Activity:
Could you filter the records below and keep only the lines with the word "track"?

Available data:
◇ ◇ ◇

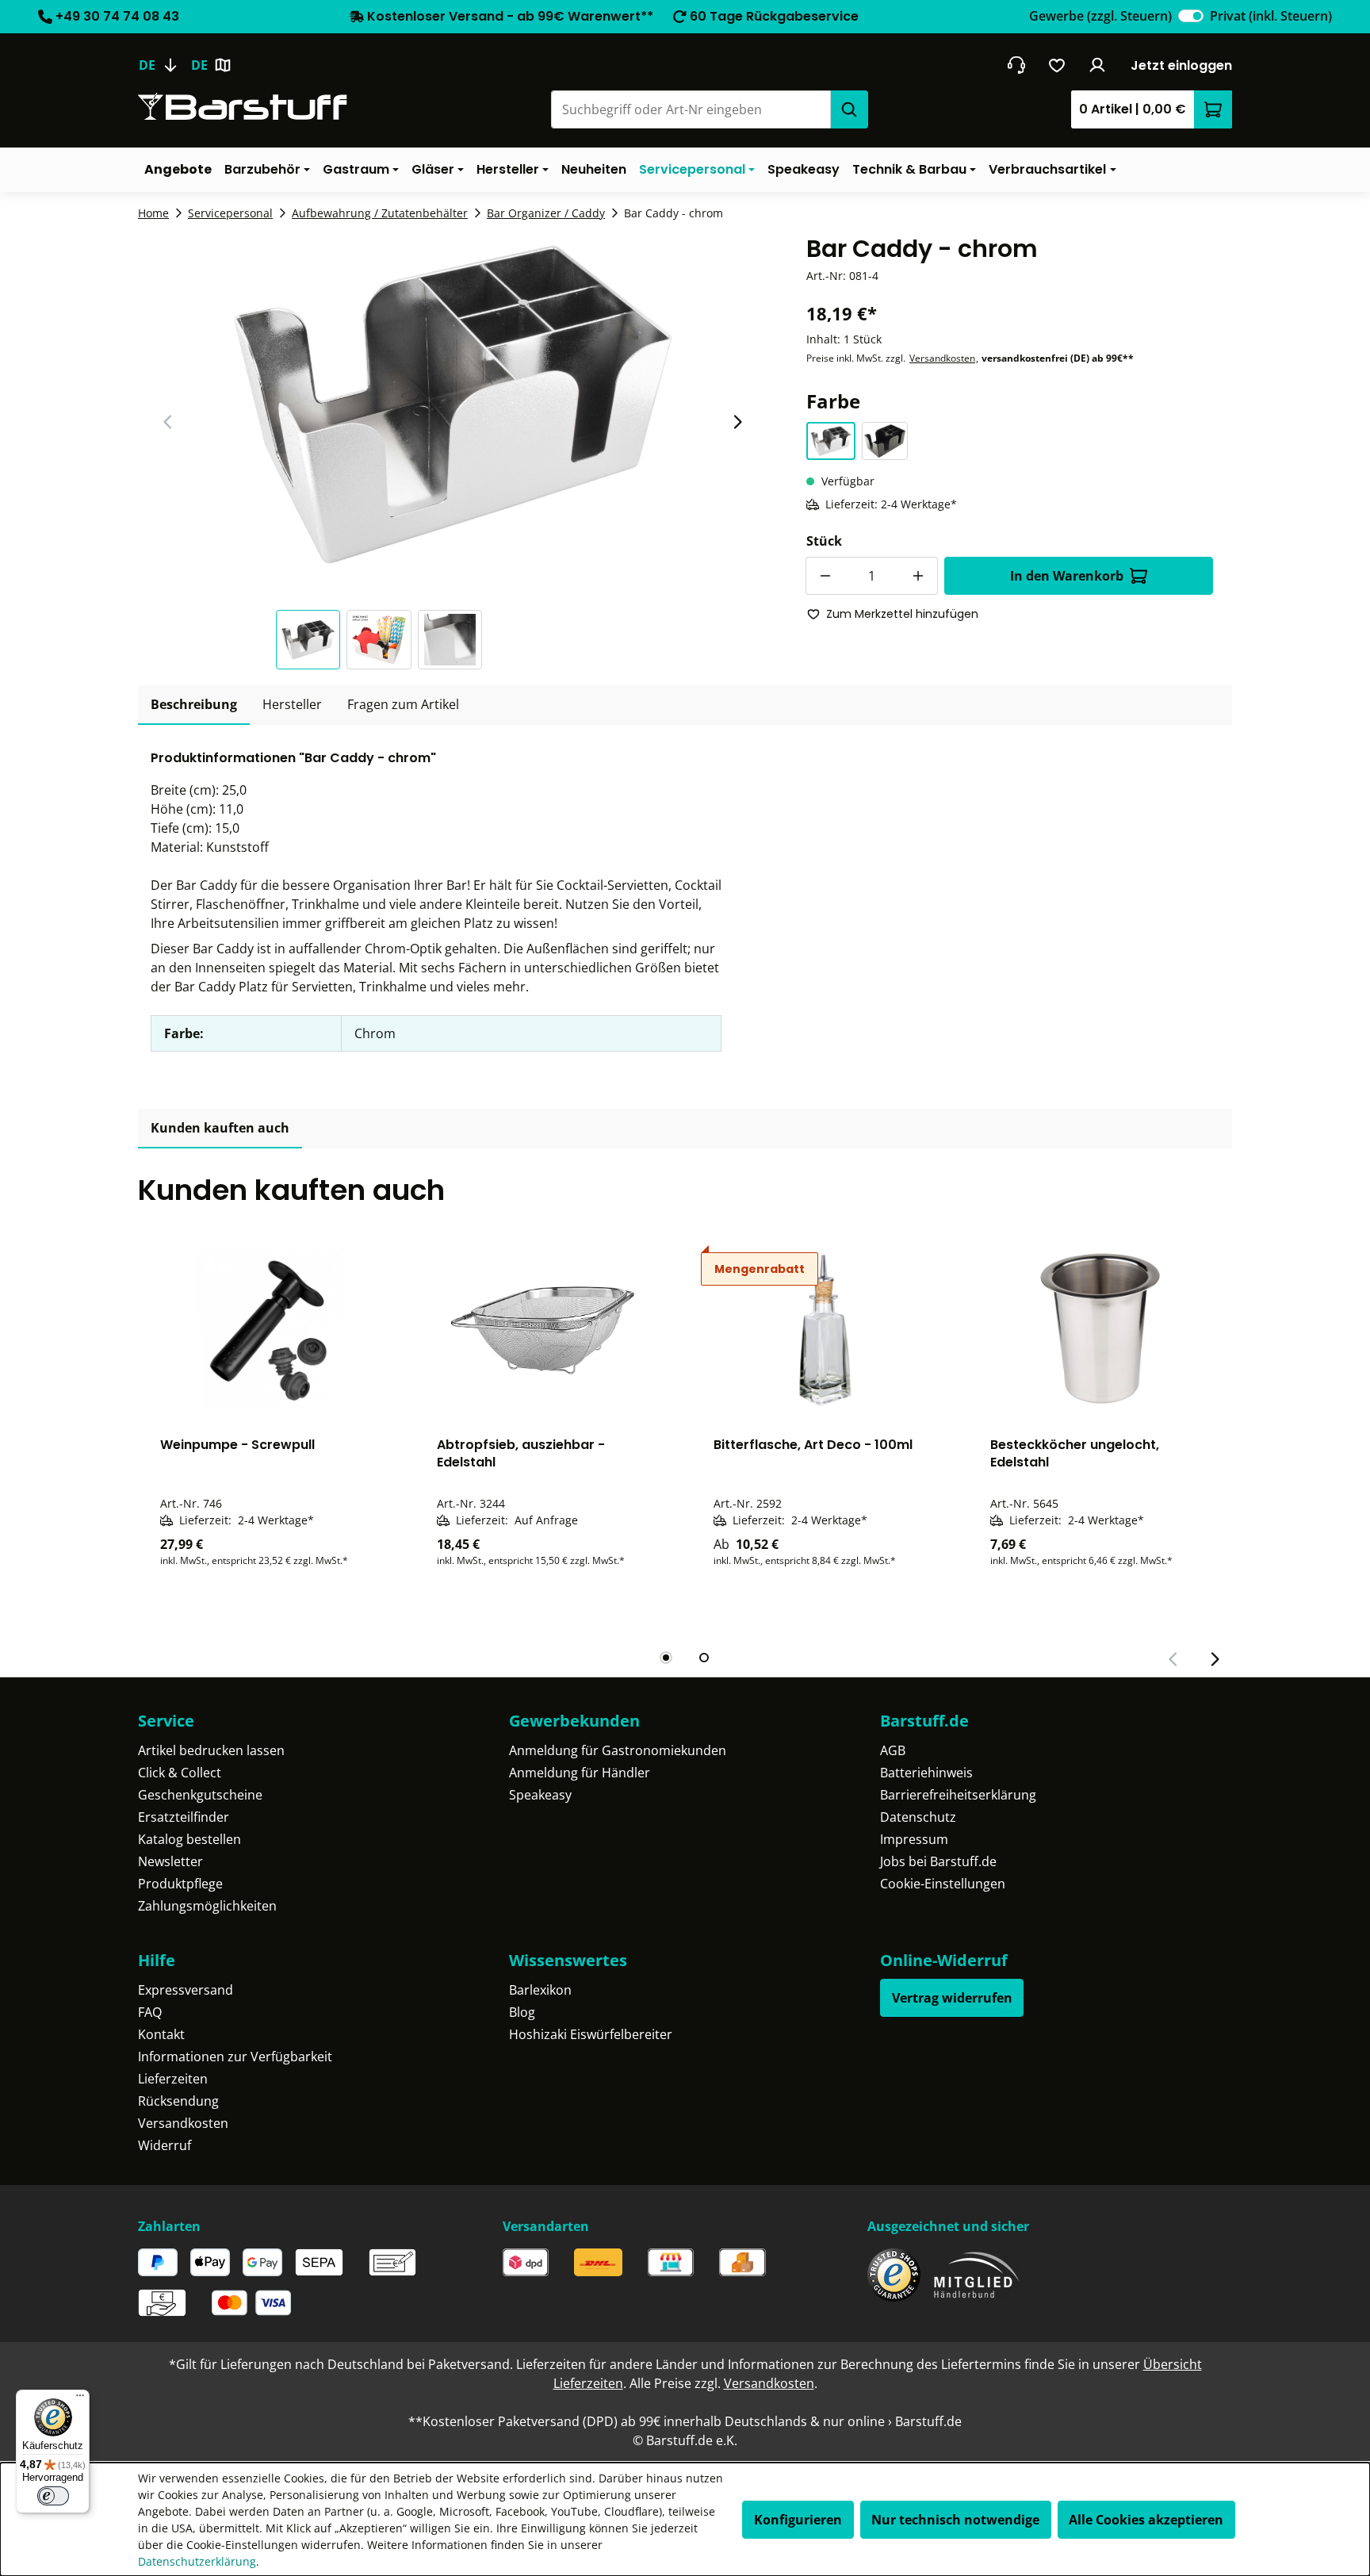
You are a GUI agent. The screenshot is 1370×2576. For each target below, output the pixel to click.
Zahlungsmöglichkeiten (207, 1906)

◇ ◇ ◇

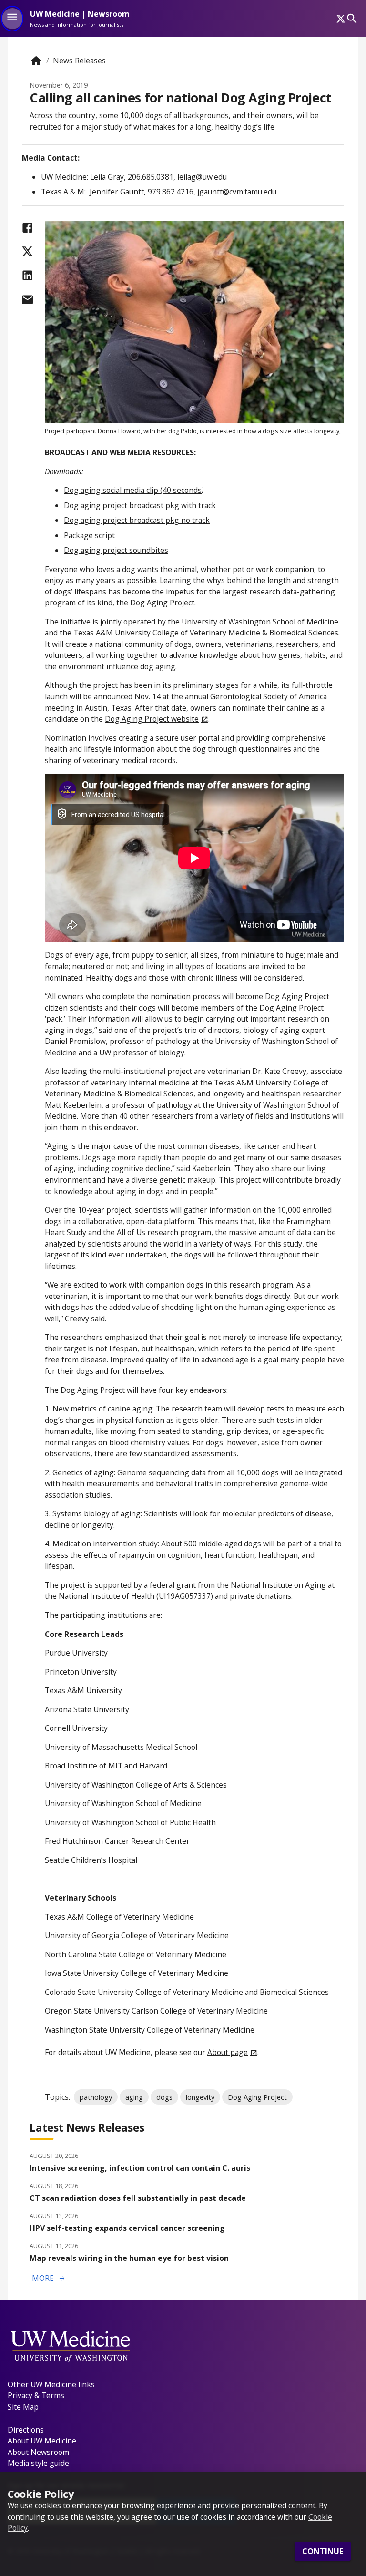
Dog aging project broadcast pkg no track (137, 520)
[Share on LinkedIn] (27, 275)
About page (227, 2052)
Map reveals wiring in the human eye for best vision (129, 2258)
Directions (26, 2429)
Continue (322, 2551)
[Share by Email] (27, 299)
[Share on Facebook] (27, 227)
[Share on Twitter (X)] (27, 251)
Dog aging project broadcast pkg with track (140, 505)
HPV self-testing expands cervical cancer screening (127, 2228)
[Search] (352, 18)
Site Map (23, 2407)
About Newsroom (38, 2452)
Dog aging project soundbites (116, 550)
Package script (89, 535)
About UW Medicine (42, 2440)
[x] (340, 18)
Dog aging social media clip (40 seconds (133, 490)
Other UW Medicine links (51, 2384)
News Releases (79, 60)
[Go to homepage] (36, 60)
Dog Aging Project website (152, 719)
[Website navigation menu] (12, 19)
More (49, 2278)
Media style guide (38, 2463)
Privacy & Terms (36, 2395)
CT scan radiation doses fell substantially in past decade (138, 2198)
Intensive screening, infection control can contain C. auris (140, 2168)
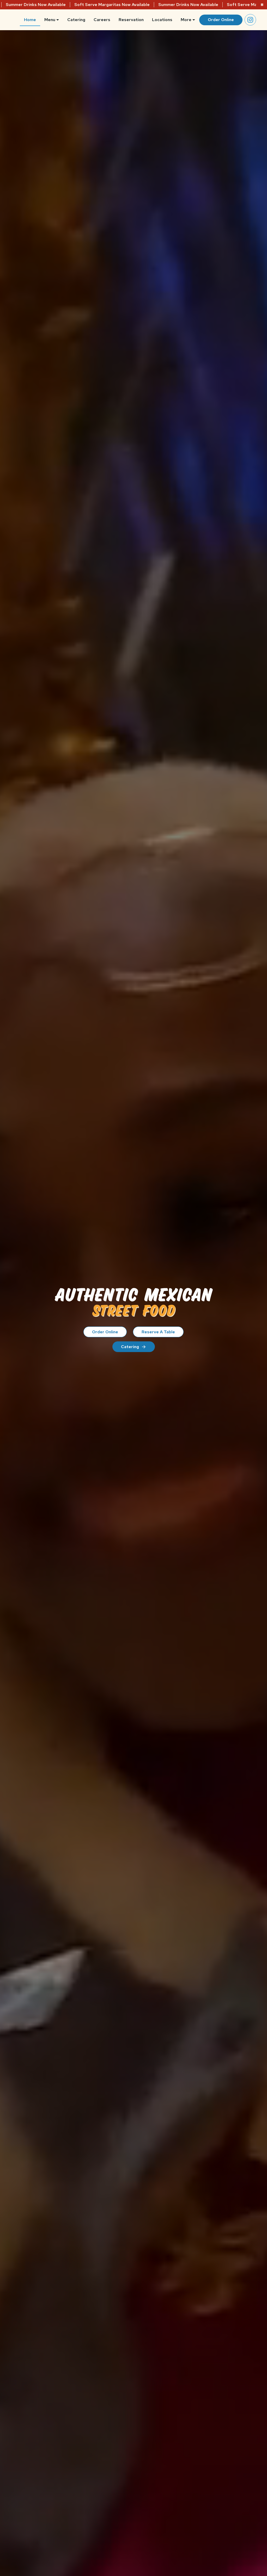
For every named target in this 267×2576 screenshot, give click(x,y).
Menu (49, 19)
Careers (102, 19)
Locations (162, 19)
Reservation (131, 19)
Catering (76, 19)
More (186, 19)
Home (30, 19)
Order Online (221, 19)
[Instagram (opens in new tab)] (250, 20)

◇ ◇ ◇

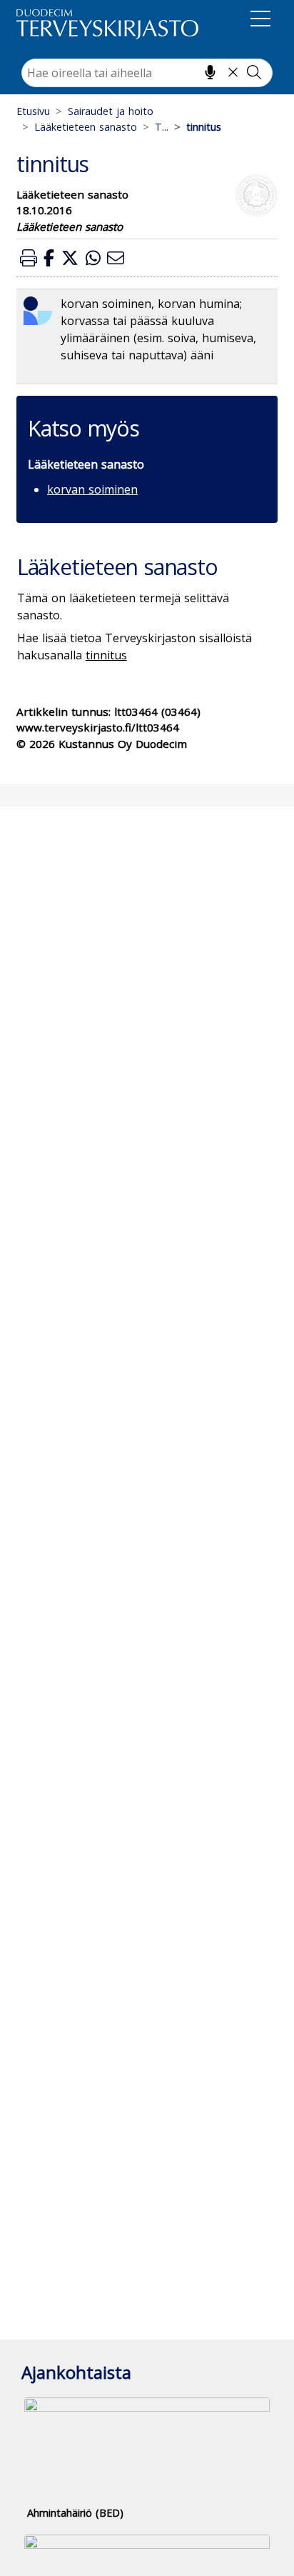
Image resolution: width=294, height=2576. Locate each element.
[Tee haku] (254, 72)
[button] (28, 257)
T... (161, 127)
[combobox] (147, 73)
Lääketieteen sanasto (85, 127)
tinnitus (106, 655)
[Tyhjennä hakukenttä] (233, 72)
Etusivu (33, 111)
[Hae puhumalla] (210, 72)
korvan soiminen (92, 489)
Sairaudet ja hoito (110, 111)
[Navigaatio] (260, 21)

◇ ◇ ◇

Answer to this task:
Dog aging project broadcast pkg no track (137, 520)
Dog aging project broadcast pkg with track (140, 505)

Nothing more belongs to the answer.